- **Given request**
Can you reproduce every line from the one holding "This screenshot has height=868, width=1389." through the end of the records, inclusive, requests and all, shifting each coordinate in the answers by -32?

- **Data for the task**
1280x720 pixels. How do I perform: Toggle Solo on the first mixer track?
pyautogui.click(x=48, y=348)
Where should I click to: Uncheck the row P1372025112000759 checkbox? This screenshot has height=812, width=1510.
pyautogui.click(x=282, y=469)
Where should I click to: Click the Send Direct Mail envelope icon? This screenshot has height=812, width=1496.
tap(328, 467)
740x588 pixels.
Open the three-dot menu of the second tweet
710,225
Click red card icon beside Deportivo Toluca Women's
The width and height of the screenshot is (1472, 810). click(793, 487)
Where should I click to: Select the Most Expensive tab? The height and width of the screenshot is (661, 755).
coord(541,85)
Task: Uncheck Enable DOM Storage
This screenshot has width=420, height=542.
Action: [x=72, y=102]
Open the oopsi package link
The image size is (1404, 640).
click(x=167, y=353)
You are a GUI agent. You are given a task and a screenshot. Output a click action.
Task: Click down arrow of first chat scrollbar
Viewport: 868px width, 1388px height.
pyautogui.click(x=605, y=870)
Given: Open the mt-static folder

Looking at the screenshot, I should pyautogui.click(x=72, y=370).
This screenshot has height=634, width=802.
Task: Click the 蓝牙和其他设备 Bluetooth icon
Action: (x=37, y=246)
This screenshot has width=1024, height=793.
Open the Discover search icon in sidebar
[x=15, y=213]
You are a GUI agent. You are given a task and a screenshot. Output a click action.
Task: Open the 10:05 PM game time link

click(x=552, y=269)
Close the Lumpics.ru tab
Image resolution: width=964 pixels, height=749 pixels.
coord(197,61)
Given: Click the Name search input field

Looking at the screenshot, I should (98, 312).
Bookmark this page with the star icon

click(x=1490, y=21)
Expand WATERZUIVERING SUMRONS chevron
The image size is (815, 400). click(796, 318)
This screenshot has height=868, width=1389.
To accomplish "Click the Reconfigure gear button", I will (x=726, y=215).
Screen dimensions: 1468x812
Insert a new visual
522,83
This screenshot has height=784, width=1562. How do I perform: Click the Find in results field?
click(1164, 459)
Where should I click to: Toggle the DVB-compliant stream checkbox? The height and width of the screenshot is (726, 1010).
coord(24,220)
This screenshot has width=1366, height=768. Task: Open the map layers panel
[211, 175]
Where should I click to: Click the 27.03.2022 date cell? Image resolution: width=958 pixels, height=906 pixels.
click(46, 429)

- **Output for this task**
This screenshot has height=868, width=1389.
To accomplish "Click the Reconfigure gear button", I will (x=694, y=183).
Screen dimensions: 1468x812
Insert a new visual
490,51
This screenshot has height=784, width=1562. How do I perform: Click the Find in results field?
click(1132, 427)
Where should I click to: Toggle the DVB-compliant stream checkbox? The height and width of the screenshot is (726, 1010).
coord(-8,188)
This screenshot has width=1366, height=768. Task: Open the map layers panel
[179, 143]
Where should I click to: Click the 27.03.2022 date cell? Image resolution: width=958 pixels, height=906 pixels.
click(14, 397)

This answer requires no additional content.